Your goal
Your response should contain each line of the data that includes "will".

Study material
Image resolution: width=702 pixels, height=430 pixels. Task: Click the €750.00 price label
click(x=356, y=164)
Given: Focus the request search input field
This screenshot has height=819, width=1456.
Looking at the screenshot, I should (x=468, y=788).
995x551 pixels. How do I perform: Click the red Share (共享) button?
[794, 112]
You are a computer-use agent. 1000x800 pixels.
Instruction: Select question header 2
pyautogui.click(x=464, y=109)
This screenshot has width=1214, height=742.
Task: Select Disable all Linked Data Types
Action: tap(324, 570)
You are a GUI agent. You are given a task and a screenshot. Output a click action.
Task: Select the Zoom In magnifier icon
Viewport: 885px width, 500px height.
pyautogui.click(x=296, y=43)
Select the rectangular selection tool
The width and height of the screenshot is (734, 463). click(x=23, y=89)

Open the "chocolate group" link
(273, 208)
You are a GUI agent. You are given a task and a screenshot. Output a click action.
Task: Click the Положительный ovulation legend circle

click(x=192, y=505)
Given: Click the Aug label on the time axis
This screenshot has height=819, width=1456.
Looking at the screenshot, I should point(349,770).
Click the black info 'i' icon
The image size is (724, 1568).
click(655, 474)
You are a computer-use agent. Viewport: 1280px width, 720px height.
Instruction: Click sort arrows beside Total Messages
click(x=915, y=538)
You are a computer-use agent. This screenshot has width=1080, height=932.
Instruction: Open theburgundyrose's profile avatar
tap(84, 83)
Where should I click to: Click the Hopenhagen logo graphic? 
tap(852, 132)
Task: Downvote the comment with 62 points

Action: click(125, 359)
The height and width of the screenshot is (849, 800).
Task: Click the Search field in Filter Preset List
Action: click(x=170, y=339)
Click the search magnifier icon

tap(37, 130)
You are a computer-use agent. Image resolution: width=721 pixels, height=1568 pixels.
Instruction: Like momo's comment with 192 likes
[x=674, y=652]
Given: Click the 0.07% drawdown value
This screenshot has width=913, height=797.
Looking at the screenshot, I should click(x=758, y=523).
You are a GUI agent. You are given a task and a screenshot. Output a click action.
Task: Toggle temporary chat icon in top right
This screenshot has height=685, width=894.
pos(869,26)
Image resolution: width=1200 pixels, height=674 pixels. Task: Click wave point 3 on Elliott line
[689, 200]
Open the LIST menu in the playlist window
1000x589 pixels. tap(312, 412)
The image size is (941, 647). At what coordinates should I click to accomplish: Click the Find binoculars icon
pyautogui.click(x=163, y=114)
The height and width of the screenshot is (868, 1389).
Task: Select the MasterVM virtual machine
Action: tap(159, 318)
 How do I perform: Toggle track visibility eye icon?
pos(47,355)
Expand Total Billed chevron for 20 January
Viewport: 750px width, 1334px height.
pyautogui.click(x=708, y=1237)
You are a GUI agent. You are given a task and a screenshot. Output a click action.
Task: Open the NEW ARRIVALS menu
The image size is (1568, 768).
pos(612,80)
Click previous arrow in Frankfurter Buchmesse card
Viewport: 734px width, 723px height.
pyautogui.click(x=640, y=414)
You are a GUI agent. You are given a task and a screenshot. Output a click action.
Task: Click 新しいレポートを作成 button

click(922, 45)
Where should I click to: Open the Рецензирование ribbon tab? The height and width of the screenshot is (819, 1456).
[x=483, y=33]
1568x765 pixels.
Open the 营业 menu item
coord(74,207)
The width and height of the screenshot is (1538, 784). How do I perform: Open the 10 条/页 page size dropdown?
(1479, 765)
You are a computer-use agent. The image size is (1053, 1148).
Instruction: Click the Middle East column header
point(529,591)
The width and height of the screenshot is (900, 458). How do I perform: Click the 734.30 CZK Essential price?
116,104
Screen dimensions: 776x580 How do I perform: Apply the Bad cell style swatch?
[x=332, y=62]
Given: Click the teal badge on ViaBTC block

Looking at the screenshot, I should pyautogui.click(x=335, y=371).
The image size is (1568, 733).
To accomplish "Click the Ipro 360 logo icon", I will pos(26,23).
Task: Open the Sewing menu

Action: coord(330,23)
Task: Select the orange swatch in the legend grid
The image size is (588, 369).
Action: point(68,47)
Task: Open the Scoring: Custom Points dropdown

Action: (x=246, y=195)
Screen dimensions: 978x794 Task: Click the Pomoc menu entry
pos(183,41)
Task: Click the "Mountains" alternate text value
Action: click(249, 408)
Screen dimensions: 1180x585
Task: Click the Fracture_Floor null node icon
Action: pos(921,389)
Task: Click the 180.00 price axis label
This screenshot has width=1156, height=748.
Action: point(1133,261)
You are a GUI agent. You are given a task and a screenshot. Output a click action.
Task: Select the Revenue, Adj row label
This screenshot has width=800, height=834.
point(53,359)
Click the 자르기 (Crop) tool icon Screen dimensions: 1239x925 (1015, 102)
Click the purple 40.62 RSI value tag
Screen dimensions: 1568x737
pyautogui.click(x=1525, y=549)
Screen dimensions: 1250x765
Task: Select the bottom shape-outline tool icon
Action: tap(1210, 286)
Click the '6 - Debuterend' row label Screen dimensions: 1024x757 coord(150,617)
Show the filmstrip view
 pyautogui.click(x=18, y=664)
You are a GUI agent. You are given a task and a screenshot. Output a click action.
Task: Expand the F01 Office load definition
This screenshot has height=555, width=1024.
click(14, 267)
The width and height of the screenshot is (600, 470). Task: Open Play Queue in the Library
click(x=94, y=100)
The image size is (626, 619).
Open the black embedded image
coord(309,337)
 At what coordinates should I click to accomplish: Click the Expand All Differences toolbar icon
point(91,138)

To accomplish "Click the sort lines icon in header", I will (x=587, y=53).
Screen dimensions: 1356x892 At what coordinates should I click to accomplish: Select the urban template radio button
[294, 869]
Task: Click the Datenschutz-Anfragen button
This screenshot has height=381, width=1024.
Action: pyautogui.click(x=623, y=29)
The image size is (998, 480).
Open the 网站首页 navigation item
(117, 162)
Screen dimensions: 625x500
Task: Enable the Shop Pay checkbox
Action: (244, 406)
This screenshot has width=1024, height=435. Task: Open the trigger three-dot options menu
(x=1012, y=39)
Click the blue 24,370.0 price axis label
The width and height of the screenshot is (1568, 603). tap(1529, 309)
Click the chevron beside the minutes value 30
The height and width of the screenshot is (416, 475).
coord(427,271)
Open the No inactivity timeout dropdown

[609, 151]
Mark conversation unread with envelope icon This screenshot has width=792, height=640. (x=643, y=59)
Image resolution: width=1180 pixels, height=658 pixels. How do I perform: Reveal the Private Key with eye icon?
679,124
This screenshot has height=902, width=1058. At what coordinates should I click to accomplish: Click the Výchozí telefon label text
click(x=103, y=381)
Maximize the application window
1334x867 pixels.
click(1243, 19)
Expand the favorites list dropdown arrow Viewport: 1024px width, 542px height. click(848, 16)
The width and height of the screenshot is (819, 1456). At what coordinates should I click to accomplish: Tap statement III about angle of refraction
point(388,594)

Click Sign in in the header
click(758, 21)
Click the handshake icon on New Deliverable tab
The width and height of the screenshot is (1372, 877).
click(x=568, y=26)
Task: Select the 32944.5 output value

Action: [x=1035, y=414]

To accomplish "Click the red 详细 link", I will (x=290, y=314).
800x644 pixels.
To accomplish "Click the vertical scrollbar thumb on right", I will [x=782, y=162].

Finished task
To accomplish "Click the Ipro 360 logo icon", I will pos(26,23).
To accomplish "Click the sort lines icon in header", I will (x=587, y=53).
To accomplish "Click the red 详细 link", I will (x=290, y=314).
To accomplish "Click the vertical scrollbar thumb on right", I will [x=782, y=162].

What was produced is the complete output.